The Number of Bit Changes to Make Two Integers Equal problem asks: given two integers n and k, find the minimum number of bit changes (flipping a bit from 1 to 0 or 0 to 1) needed to make n equal to k. If it's impossible (because k has a 1 where n has a 0 — you can't set bits, only clear them in some variants), return -1. This easy coding problem tests XOR and bit counting.
ThoughtWorks asks this to test basic bit manipulation — specifically XOR to find differing bits and popcount to count them. The bit manipulation interview pattern is demonstrated cleanly here, and the edge case where transformation is impossible adds practical reasoning.

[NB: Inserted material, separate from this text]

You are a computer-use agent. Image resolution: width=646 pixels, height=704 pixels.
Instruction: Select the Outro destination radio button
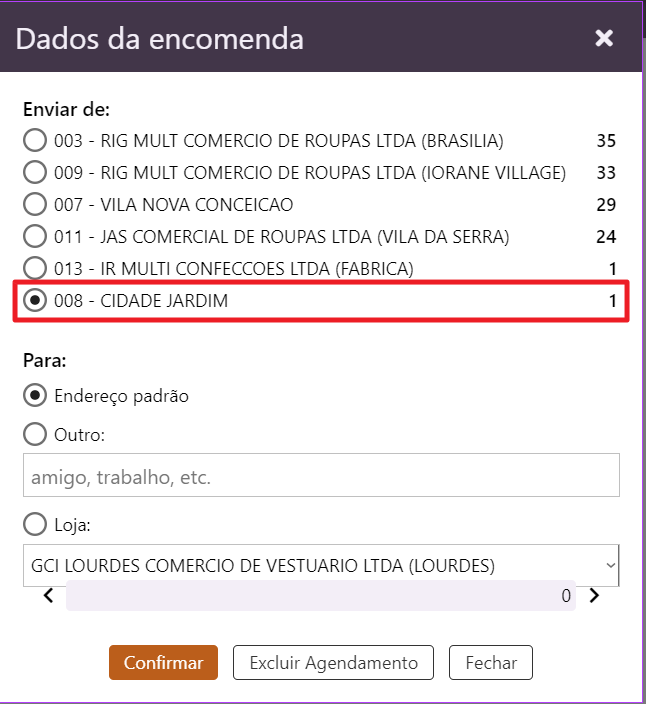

XOR + popcount with feasibility check. diff = n XOR k. If any bit position has n=0 and k=1 (k has a 1 where n has a 0), transformation is impossible — check (n | k) != n (i.e., k has bits not in n). Otherwise, the number of changes = number of set bits in diff = bin(n ^ k).count('1').
n=13 (1101), k=4 (0100). n | k = 1101 | 0100 = 1101 = 13 = n. So feasible. n XOR k = 1101 XOR 0100 = 1001 = 9. Bits in 9: 2. Changes = 2 (flip bit 0 from 1 to 0, flip bit 3 from 1 to 0).
n=4 (0100), k=13 (1101): n | k = 1101 ≠ 0100 = n. k has bits not in n → -1 (impossible).
n XOR k without verifying (n | k) == n first.Bit change problems have two variants: bidirectional (XOR and count set bits — Hamming distance) and unidirectional (can only clear bits). Always identify which variant applies. For unidirectional, use (n | k) == n as the feasibility check (k must be a "submask" of n). Practice both Hamming distance and unidirectional bit clearing problems — they test the same XOR mechanics but with different feasibility conditions.